A man accused of making false claims of abuse and murder against a string of public figures named just two people – his stepfather and Jimmy Savile – when he first told police, a court heard.

Carl Beech, 51, said in a police interview in 2012 – which was shown to the jury at Newcastle Crown Court – that he had been abused by a “group”.

But he was unable to name all of his alleged abusers at that point.

He denies 12 counts of perverting the course of justice and one of fraud.

Beech, who has been described in court as a “committed and manipulative” paedophile himself, claimed he witnessed three child murders and had been sexually abused by a dozen senior figures.

The allegations prompted a police investigation costing £2m that ended with no further action.

Among those he accused were former Conservative prime minister Sir Edward Heath, ex-Tory home secretary Lord Brittan, one-time Conservative MP Harvey Proctor, and the former heads of MI5 and MI6.

‘I don’t know names’

Footage of Beech’s first police interview showed him telling a detective he had been abused by a group as a schoolboy and that Savile had joined in on occasion.

Operation Yewtree – an investigation into the now-disgraced TV presenter who died in 2011 – was under way at the time.

During the interview, Beech said his alleged abuse started with his stepfather, Major Raymond Beech, who has since died.

Beech said his stepfather introduced him to a “Lieutenant Colonel” in an army office, who later raped him.

According to the footage, when asked if he knew the identity of the Lt Col, Beech responded: “I don’t know names.
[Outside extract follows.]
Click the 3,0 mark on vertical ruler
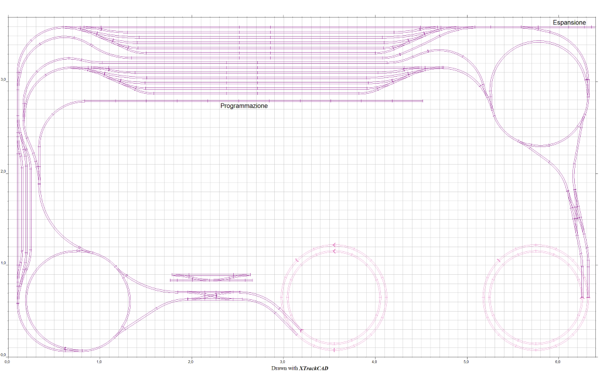600x372 pixels. [4, 80]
I don’t know how to describe him really.”

Image copyright Carl Beech/Facebook
Image caption Carl Beech’s allegations sparked a £2m Scotland Yard inquiry

He said the man was “white, but not white, white but not suntanned. Just normal”.

Asked how he knew Savile was one of those who allegedly abused him, Beech said: “It was his voice”.

“He had a gold necklace. It’s quite a long necklace,” the defendant said.

The jury has previously heard that Beech told police an “extraordinary tale” when he made the accusations of abuse against a group of powerful figures.

During his trial it has been revealed that Beech has convictions for voyeurism and making and possessing indecent images of children.

The trial continues.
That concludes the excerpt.